MSPs on the Local Government Committee have endorsed an amendment to devolve business rates to councils, in one of about 30 amendments to the Non-Domestic Rates (Scotland) Bill.
A spokesman for the Scottish Grocers Federation (SGF) said the move could result in independent retailers becoming “a cash generator for cash-strapped councils”.
“Having different rates in each local authority will make it impossible for convenience multiples to plan their finances effectively as their stores in Edinburgh will be paying a different rate from their stores in Glasgow,” he told C-Store.
“Independent retailers run the risk of simply becoming a cash generator for cash-strapped councils.”
The Scottish Retail Consortium (SRC) warned that retailers who implement reverse vending machines (RVM) under the Deposit Return Scheme might not now be entitled to an exemption from business rates hikes, as announced recently by the Scottish Government.
SRC head of policy Ewan MacDonald-Russell said: “Taking business rates out of the hands of Ministers and handing control over this tax to councils places a huge question mark over existing Scotland-wide rates reliefs, including those proposed to exempt reverse vending machines.

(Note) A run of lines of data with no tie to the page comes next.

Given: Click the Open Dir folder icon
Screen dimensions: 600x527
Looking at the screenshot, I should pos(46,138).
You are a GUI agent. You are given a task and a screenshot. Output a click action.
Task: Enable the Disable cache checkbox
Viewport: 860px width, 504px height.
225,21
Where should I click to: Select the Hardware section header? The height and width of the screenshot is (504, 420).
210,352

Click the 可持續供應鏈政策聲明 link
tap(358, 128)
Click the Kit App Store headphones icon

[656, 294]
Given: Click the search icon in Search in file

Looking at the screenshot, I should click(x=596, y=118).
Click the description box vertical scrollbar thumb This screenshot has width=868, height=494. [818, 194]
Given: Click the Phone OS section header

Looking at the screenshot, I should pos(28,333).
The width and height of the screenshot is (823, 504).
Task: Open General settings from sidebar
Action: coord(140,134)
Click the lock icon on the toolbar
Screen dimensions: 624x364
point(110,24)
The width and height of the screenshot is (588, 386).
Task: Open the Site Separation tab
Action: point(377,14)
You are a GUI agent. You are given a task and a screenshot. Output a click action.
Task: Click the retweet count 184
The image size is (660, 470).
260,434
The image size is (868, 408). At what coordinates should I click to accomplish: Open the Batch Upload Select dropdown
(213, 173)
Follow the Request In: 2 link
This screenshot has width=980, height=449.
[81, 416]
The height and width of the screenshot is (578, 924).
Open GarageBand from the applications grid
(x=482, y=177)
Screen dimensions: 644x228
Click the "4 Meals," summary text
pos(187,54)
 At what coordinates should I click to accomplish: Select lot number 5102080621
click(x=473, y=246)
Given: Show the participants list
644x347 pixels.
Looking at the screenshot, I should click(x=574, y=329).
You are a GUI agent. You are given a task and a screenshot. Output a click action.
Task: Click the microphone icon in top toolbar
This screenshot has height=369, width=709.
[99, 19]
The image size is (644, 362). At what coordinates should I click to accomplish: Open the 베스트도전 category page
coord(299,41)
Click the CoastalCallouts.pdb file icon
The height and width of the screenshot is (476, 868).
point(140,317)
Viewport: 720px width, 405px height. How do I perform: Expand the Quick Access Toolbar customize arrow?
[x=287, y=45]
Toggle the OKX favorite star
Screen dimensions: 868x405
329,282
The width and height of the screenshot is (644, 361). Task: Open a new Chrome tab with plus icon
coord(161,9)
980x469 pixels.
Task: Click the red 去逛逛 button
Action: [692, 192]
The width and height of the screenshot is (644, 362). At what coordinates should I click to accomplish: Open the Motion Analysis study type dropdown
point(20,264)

“Retailers, already facing a monumental task to implement the deposit return scheme, now face further uncertainty over whether the proposed exemption can be delivered. If it isn’t, that will add further costs to what is already an immense challenge for the industry at a difficult time.
“The reality is abolishing the uniform business rate is an un-costed policy shift of enormous magnitude which could have overwhelming implications for industry.”
Association of Convenience Stores (ACS) chief executive James Lowman added: “We are extremely concerned over proposals to devolve business rate setting powers to local councils.
“Up until now, Scotland has led the rest of the UK in implementing measures like the Business Growth Accelerator Relief which incentivise investment among retailers and other businesses, but local rates setting could mean a huge step back for rates reform.
“Scotland-wide rate reliefs must be retained in the future, and businesses must not be left with the threat of higher rates bills and additional local levies.”
The Scottish Parliament will vote on all the amendments to the Bill in 2020.